Both sets of guidance encourage manufacturers to consult with the agency before taking their products to market. Such consultation can help FDA experts address questions related to the safety or other attributes of nanotechnology products, or answer questions about whether their regulatory status warrants a regulatory submission to FDA. What this means is that the FDA is likely understaffed and underqualified to assess all of the potential uses of nanotechnology in optimizing the use of nano-particles to modify and enhance, food, drugs, devices and cosmetics. Ironically, the technology to do this exists now, but companies are reluctant to use the available tools because of concerns about potential legal liability, regardless of the utility, safety, and efficacy that may exist. This uncertainty puts a chill on investors and large companies that might otherwise fund potentially life-changing technologies.
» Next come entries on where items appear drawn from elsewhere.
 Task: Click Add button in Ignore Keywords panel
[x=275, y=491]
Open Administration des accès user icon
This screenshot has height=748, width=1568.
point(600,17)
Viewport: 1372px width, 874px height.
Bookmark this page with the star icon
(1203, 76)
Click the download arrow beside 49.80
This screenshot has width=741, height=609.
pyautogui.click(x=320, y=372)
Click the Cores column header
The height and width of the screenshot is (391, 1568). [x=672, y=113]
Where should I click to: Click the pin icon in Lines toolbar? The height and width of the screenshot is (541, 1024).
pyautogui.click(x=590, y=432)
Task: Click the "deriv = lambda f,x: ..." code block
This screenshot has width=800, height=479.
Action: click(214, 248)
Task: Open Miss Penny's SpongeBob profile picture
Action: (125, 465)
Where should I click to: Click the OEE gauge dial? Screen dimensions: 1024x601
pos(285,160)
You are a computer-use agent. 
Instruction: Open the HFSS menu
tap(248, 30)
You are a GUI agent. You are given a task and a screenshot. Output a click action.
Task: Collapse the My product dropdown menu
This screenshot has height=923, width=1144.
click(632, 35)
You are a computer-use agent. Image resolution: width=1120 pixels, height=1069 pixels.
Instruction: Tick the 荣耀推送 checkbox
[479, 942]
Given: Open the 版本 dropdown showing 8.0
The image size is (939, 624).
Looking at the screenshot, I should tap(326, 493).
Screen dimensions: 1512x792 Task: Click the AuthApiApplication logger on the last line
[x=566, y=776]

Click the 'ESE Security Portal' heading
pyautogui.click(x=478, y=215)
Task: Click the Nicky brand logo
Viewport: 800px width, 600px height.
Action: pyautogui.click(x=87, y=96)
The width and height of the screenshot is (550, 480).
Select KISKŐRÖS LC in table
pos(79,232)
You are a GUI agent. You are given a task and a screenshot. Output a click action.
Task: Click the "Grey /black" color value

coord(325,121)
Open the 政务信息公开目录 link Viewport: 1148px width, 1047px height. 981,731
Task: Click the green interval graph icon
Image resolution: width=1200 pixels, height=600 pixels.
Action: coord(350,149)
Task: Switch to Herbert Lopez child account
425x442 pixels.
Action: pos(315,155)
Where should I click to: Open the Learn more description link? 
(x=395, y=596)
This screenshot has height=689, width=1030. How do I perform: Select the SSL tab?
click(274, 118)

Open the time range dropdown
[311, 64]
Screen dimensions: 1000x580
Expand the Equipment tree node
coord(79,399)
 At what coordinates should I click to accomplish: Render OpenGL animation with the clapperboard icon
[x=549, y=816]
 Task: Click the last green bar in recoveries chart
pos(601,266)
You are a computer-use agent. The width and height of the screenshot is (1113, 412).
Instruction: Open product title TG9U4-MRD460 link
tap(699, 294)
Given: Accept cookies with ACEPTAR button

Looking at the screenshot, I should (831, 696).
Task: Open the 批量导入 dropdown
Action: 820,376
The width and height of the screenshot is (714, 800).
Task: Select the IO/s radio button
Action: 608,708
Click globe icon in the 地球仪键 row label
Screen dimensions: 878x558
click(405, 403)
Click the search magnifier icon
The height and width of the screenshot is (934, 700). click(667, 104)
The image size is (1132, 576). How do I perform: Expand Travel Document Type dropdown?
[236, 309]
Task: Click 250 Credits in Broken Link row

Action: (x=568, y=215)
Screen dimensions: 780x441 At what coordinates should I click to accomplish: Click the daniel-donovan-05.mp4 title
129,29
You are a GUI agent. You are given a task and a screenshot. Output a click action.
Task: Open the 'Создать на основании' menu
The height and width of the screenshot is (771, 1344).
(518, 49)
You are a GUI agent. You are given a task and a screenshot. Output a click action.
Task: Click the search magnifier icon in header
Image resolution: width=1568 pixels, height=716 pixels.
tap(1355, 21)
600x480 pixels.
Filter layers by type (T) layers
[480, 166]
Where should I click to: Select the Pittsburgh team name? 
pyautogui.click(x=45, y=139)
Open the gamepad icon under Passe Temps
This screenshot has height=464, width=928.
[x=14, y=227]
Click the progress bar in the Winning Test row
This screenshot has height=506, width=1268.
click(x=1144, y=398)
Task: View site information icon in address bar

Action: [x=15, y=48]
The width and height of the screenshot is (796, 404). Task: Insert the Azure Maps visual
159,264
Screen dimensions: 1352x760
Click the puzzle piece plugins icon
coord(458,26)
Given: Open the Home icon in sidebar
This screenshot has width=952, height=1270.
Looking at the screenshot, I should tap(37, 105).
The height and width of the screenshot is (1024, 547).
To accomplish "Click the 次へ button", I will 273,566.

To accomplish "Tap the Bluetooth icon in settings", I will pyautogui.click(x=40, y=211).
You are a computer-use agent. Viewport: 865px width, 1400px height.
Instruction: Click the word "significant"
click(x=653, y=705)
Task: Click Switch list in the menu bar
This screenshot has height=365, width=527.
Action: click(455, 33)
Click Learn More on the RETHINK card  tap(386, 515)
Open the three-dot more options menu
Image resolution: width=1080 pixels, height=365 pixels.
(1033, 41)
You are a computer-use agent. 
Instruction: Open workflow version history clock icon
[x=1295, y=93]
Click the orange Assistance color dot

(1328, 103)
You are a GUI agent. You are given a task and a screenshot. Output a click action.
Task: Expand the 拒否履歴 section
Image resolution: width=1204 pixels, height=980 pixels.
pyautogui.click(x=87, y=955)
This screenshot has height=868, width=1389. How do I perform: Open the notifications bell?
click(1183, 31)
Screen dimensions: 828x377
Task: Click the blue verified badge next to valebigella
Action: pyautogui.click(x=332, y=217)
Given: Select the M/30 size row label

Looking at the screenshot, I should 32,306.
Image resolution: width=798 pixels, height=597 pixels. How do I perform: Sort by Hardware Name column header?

Look for public sector centers with more market-friendly approaches to developing and commercializing innovation. If this occurs, we may see a floodgate of new investment into the nanotechnology sector. Also, public and private forces need to collaborate to promotion the adoption by regulatory bodies of more streamlined and predictable regulation. Conferences like COMS2012 are a welcome example showcasing how the private and public sector can work together to bring valuable science to the marketplace.